Kiara Cui

Doctoral Candidate

Cookeville, Tennessee
Version 2

Co-Advisor: Professor Alex Dunn

Education B.S. Chemical Engineering, Massachusetts Institute of Technology, 2016

Lab Duties Website Admin

Research Focus

Investigation of murine embryo development in vitro using microfluidics

Murine, or mouse, embryos are often used as model organisms for mammalian development, yet the developmental process is largely hidden from view as it occurs internally. Current in vitro methods allow us to view and manipulate the growing mouse embryo at a certain developmental point, but only for short periods of time as culture methods still need to be improved. The current method of roller culture requires high amounts of reagent use and results in morphological differences when compared to embryos isolated at equivalent developmental time points, suggesting that this method lacks key features of the in vivo developmental environment. In addition, current in vitro techniques do not recapitulate the tight temporal control of soluble signaling factors that is thought to be essential in the in utero developmental process.

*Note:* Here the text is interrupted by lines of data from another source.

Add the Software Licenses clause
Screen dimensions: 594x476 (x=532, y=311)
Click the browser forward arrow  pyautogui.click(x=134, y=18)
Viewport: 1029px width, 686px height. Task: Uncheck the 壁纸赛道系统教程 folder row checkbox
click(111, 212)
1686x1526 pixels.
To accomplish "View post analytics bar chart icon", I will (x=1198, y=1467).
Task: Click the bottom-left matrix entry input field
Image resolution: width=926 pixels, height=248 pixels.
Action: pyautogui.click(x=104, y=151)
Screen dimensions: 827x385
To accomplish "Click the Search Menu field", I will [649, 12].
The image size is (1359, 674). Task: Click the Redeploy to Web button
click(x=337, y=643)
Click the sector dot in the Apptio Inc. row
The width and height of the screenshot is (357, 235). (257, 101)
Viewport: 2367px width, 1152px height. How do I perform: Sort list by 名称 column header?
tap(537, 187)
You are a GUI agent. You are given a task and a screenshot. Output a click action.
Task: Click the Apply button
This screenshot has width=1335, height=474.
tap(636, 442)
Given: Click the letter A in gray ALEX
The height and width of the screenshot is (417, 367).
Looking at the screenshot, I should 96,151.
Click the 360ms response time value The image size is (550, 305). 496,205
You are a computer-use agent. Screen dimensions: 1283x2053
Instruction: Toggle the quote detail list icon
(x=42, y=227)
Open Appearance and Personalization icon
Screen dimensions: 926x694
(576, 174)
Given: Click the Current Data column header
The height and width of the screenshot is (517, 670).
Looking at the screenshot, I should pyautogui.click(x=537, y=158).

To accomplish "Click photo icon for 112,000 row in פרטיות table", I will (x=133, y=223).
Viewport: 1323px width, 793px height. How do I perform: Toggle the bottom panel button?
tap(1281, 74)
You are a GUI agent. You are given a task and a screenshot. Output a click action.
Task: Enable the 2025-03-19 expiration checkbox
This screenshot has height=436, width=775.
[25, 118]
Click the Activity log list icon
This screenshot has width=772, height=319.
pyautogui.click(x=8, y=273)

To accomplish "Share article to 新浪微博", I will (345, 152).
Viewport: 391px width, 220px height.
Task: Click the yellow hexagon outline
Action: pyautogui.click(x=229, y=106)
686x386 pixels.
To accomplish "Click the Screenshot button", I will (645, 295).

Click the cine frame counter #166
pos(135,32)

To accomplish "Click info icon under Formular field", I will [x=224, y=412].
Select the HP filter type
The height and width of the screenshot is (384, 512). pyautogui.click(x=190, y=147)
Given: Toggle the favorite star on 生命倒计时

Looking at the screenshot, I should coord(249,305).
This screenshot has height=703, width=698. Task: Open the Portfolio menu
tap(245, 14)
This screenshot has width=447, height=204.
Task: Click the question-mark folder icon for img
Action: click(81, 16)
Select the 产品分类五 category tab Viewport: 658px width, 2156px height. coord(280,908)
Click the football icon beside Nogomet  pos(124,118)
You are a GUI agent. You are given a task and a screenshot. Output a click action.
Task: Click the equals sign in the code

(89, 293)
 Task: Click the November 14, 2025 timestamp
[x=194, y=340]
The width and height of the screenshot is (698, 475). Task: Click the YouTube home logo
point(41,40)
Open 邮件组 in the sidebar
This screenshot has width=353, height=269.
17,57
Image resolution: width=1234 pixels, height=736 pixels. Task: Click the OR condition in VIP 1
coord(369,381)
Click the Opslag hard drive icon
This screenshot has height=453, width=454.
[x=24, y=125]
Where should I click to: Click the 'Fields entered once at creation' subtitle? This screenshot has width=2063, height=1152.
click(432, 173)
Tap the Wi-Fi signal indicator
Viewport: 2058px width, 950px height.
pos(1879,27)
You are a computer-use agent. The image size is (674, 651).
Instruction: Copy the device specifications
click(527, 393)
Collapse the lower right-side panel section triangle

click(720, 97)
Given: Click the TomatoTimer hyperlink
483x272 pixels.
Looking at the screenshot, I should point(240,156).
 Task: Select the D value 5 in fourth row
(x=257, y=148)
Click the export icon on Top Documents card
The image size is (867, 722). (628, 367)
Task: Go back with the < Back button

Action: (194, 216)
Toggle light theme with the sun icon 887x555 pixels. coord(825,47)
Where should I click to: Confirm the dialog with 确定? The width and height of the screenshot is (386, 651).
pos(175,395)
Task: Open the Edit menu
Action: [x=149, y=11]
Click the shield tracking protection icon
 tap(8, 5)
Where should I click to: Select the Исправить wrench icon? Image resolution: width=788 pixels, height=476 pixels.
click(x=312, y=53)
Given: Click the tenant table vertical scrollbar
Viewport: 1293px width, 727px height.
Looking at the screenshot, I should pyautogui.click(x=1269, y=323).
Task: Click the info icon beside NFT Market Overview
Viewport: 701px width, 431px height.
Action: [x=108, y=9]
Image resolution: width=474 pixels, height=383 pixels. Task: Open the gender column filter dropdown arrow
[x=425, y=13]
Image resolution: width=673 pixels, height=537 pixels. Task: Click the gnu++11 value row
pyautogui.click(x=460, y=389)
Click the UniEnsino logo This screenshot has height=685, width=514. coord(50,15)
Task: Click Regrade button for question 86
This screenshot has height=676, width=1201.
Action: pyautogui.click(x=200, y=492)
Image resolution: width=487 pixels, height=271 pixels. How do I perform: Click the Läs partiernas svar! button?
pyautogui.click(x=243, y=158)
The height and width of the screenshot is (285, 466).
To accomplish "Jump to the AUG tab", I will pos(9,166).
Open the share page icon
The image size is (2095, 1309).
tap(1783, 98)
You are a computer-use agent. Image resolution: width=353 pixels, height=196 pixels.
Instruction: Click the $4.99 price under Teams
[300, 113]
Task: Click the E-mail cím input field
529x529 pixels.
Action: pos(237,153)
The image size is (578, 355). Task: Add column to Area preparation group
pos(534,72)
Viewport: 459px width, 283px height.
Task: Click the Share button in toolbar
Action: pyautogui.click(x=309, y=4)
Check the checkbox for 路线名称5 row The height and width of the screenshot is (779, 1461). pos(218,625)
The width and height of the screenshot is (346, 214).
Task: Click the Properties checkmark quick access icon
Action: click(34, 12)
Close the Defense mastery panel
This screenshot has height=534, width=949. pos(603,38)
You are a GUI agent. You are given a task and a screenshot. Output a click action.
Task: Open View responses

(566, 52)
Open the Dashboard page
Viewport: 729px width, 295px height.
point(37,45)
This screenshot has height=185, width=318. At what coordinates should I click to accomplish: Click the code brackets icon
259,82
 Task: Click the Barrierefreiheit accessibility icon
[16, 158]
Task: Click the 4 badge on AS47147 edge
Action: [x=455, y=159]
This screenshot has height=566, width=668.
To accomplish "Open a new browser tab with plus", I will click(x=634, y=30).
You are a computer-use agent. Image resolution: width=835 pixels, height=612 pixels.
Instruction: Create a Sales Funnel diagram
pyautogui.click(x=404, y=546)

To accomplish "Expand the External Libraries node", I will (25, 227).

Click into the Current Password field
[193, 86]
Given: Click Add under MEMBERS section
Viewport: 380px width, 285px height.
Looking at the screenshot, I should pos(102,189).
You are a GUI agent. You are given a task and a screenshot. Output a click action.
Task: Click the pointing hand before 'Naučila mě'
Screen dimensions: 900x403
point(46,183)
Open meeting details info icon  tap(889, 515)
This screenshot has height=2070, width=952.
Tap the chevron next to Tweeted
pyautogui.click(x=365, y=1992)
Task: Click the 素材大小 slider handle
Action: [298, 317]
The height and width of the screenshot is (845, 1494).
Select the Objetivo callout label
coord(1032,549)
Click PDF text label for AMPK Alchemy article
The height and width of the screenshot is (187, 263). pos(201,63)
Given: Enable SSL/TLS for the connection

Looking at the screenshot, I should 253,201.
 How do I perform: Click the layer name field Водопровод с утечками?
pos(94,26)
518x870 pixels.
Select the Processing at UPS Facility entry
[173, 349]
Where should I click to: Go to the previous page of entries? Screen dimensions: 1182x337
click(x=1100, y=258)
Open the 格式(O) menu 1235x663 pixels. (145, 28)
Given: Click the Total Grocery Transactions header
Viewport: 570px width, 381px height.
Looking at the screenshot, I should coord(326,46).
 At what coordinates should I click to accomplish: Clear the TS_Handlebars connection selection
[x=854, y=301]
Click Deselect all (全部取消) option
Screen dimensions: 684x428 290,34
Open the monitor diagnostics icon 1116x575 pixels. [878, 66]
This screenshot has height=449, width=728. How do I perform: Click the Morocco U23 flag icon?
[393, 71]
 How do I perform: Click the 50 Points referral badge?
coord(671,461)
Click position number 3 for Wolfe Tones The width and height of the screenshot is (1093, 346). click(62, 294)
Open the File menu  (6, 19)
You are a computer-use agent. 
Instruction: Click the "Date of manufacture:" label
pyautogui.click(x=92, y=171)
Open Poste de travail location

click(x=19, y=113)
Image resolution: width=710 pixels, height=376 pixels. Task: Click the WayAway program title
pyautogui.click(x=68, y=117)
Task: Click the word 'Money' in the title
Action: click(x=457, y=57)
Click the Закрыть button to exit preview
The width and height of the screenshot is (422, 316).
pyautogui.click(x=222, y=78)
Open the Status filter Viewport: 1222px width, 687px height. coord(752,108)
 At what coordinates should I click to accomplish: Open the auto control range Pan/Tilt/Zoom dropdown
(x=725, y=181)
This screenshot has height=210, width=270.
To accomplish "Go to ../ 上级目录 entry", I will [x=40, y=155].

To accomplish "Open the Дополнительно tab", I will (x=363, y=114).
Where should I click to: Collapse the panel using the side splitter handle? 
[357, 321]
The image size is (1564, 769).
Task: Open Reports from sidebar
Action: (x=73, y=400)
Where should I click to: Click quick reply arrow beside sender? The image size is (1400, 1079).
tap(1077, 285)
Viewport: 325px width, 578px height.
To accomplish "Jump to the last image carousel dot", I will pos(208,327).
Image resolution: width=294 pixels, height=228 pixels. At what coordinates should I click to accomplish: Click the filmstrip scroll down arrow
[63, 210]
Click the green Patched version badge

A microfluidic perfusion culture device offers a way to address the shortcomings of current roller culture techniques while also allowing high-resolution, live imaging. In preliminary work, I have developed a prototype device that continuously introduces nutrients and removes waste from the system, as well as can enable time-varying profiles of soluble signals with a programmable pump, more closely mimicking what occurs in vivo. This system is readily parallelizable to accommodate multiple embryos and customized ECM biomaterials.

device

Figure 1. Schematic of device cross-section.